Welfare and pensions

In recent years we’ve gotten used to the addition of €5 a week in welfare increases. The Government has signalled that there is no money for an across-the-board increase this year.

And even though Fianna Fáil has been pushing the idea of a pension increase, other smaller welfare increases are likely, such as an improvement to the home benefits packaging, which includes support for paying gas and electricity bills.

However, there could well be money for targeted increases in the living alone allowance and the qualified child payment.

Health

The Department of Health continues to be a financial problem. The health service is expected to receive a financial bailout of more than €300 million this year to tackle additional anticipated winter pressures.

While the exact scale of the supplementary budget remains to be seen, it is expected to be below €400 million. In 2018, the health service received supplementary funding of more than €600 million.

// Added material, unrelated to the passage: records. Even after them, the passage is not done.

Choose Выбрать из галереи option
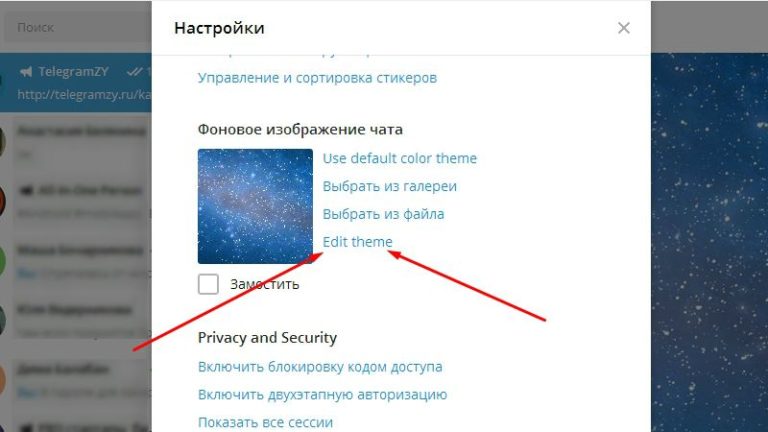click(390, 186)

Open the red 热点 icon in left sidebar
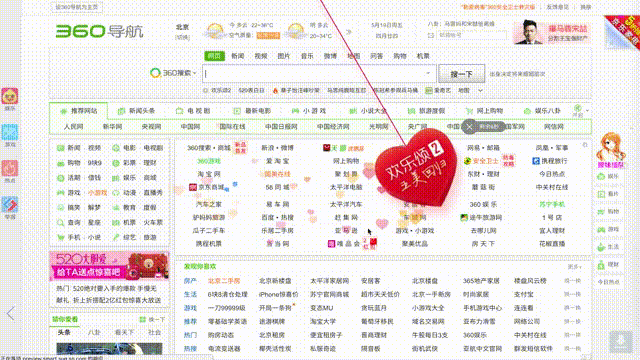coord(10,168)
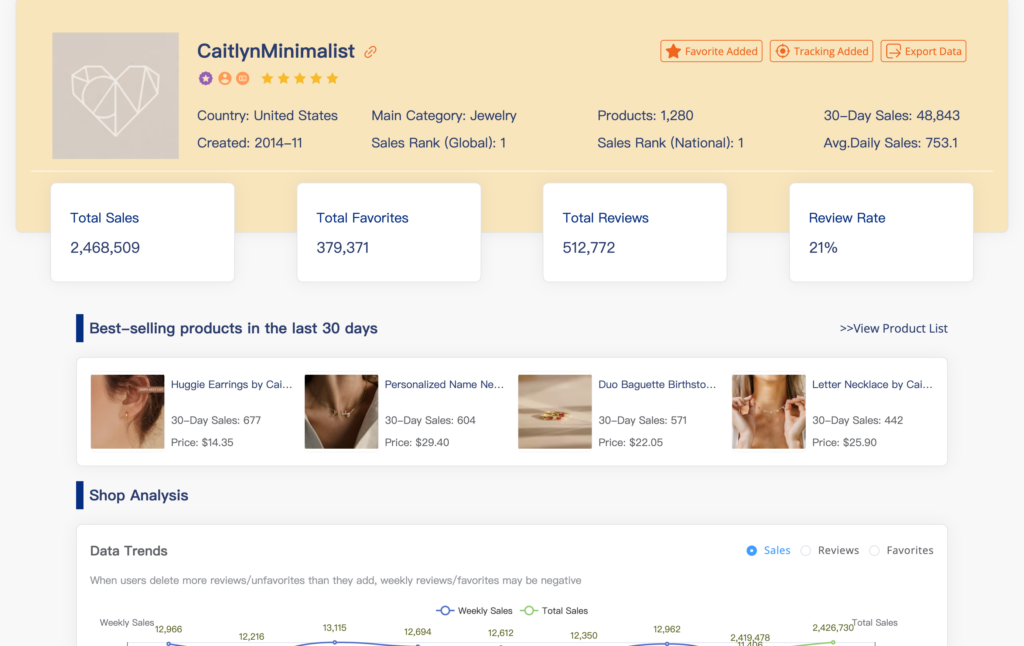1024x646 pixels.
Task: Click the Export Data button
Action: [x=923, y=51]
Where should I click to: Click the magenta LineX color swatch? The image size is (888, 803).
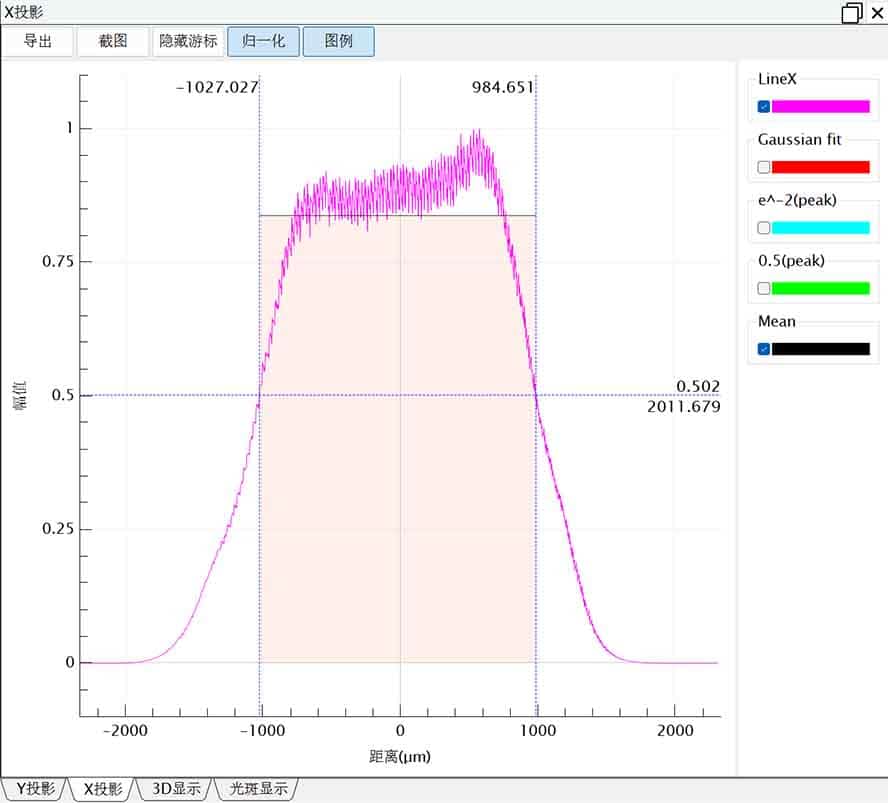coord(820,107)
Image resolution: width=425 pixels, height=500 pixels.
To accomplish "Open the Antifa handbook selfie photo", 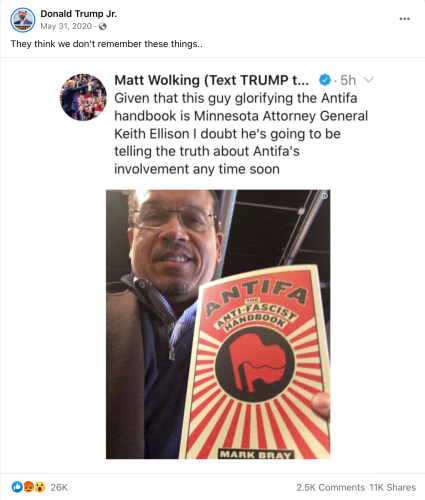I will click(x=218, y=324).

A series of smaller measures may be forthcoming. These include lower prescription charges for people over the age of 70, more money for home-help hours, an increase in resources for the National Treatment Purchase Fund and confirmation of the expansion of the free healthcare scheme for children up to the age of eight, likely to be introduced from the start of the 2020 school year.

What else is expected?

There has been some speculation of a further rise in commercial property stamp duty, which was pushed up from 2 per cent to 6 per cent in 2018.

Higher cigarette prices are always a likely target.

There has been a fairly well-signalled intention to impose VAT on food supplements and vitamins.

Ireland led the way on the plastic bag tax some years ago and extending this to more plastics has been suggested, though might take some time to introduce.